- _THE TASK_:
Quote exactly and only this range of lines in the data below: the line that holds "Task: Click the Notifications bell icon" to the line that holds "This screenshot has height=382, width=537.", both included.

- _THE DATA_:

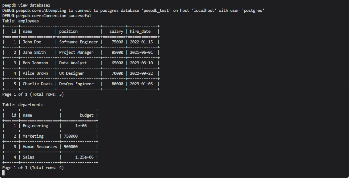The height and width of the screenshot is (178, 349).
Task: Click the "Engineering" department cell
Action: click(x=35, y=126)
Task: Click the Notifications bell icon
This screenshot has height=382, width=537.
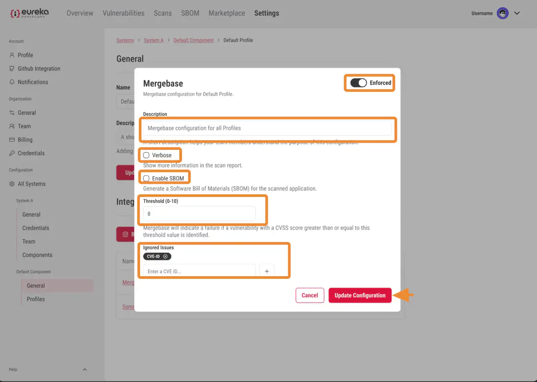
...
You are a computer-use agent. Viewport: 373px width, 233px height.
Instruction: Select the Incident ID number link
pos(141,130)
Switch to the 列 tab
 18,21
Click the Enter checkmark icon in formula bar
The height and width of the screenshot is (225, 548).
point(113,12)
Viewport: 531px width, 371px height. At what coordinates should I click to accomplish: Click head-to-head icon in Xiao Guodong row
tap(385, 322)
...
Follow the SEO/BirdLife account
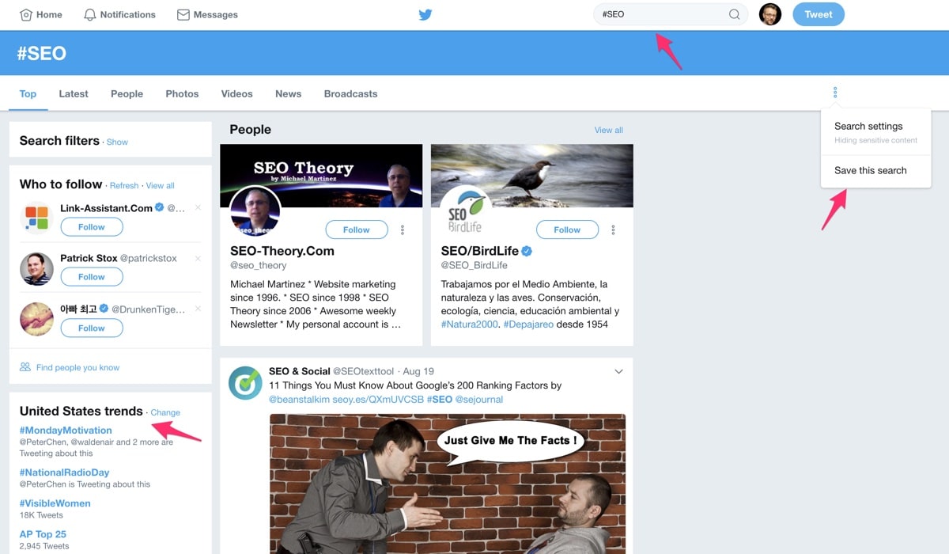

- _TASK SOLUTION_:
Task: Click the Notifications bell icon
This screenshot has height=382, width=537.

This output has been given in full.